▼▼▼
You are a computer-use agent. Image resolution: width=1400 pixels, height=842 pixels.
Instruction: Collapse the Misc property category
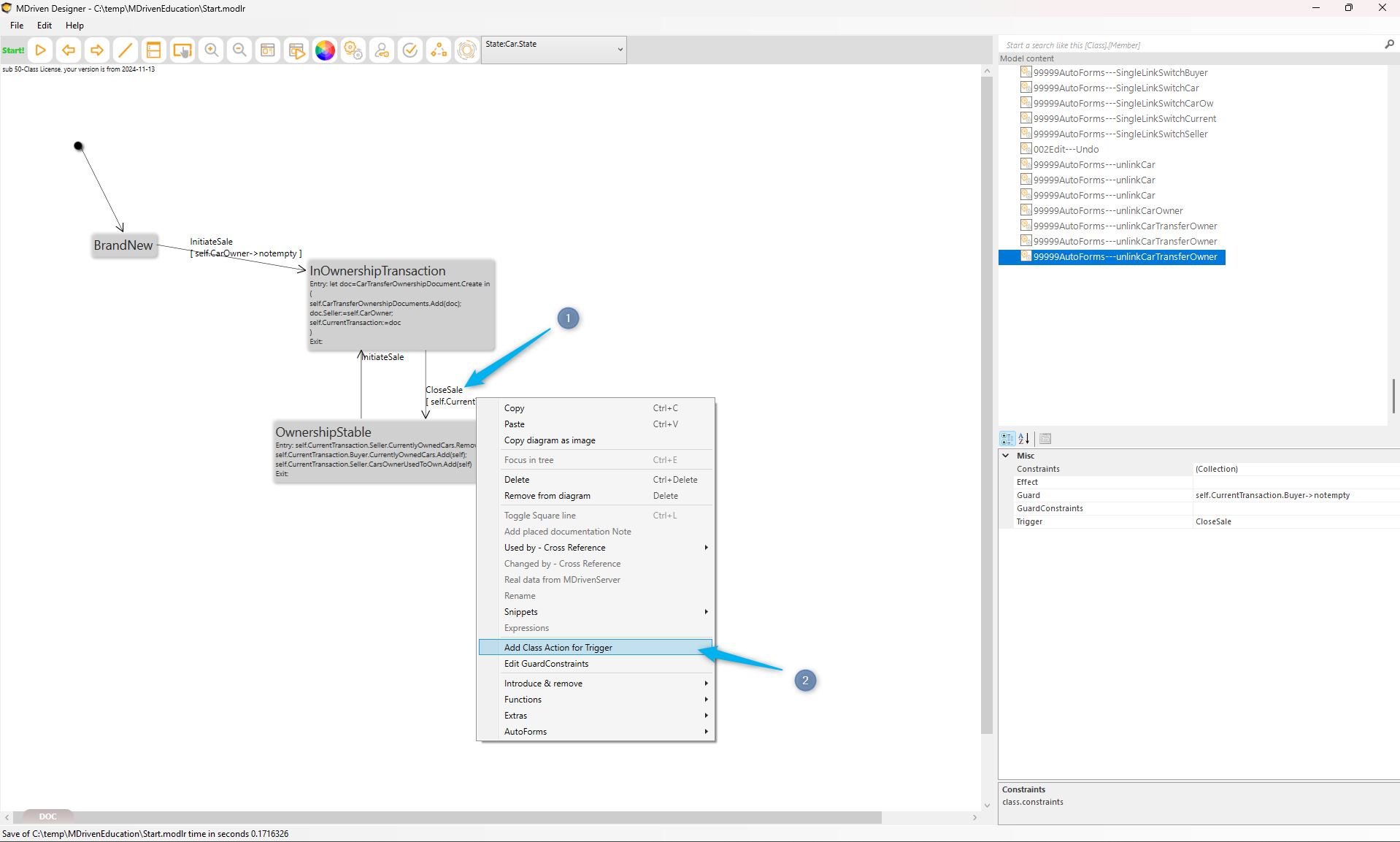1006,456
▲▲▲
▼▼▼
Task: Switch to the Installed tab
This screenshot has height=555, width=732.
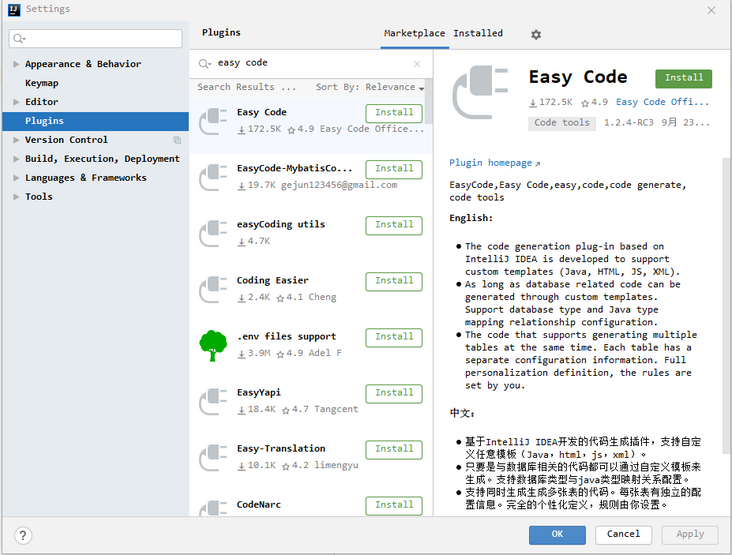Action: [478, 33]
▲▲▲
▼▼▼
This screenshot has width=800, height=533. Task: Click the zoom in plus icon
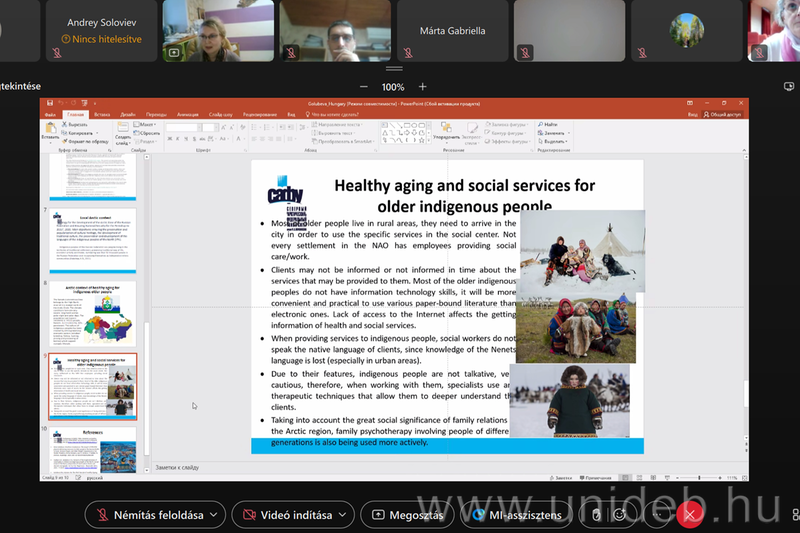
▲▲▲
* **ACTIVITY**:
Tell me how many lines in the records above include the word "Task"; the number is all that is needed.

* **WRITTEN SOLUTION**:
2